This week the Economist highlights some of the concerns and risks to the financial system as Libor – the London Interbank Offered Rate – comes to a 'planned demise' in 2021.
The 'world's most important number' is used in trillions of transactions; around $260 trillion-worth of loans and derivatives are based on the rate. And there are concerns over how the transfer to a different benchmark will be managed. The Economist notes two risks in particular.
One is that the transfer from Libor to a different benchmark interest rate – whether that will be SOFR, Sonia, Tonar, Ameribor or another proposed reference rate – could cause market instability. It says: “That shift could have big effects, such as a sudden jump to higher interest rates for borrowers.” The answer, according to the newspaper, is for loans and derivatives contracts to include 'fallback' clauses that set out clearly what must happen when Libor ceases to be.

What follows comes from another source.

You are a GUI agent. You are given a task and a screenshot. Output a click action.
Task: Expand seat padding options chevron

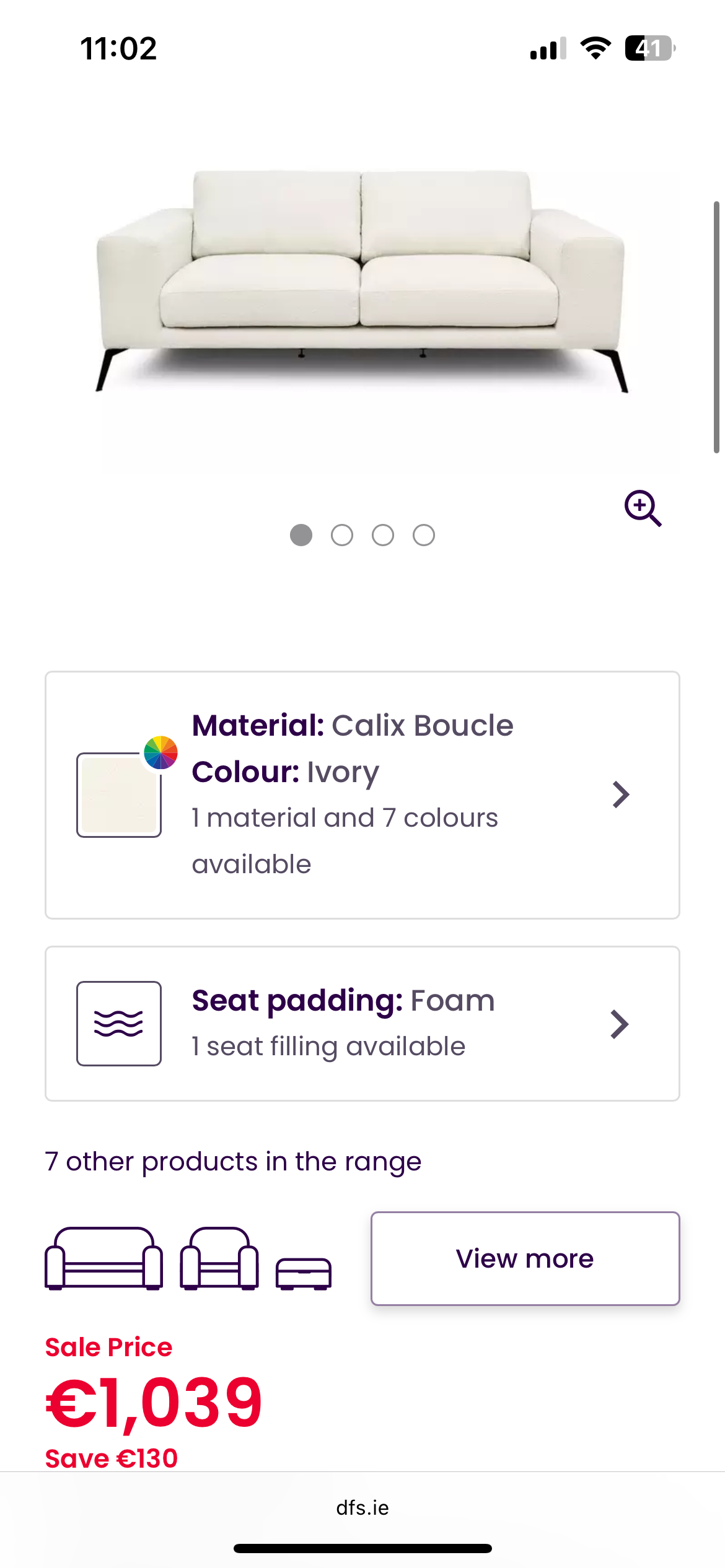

The other risk relates to the new reference rates that will replace Libor. The Economist says these could “cause banks' assets and liabilities to become disconnected” and this could lead to banks' own borrowing costs rising even if their income from loans is falling. This mismatch could be dangerous for banks.
The Economist concludes: “Neither of these dangers can be wished away. Finding a rate that is both immune to manipulation and an accurate reflection of banks' borrowing costs is hard. And replacing a number that has become embedded in the financial system risks instability.”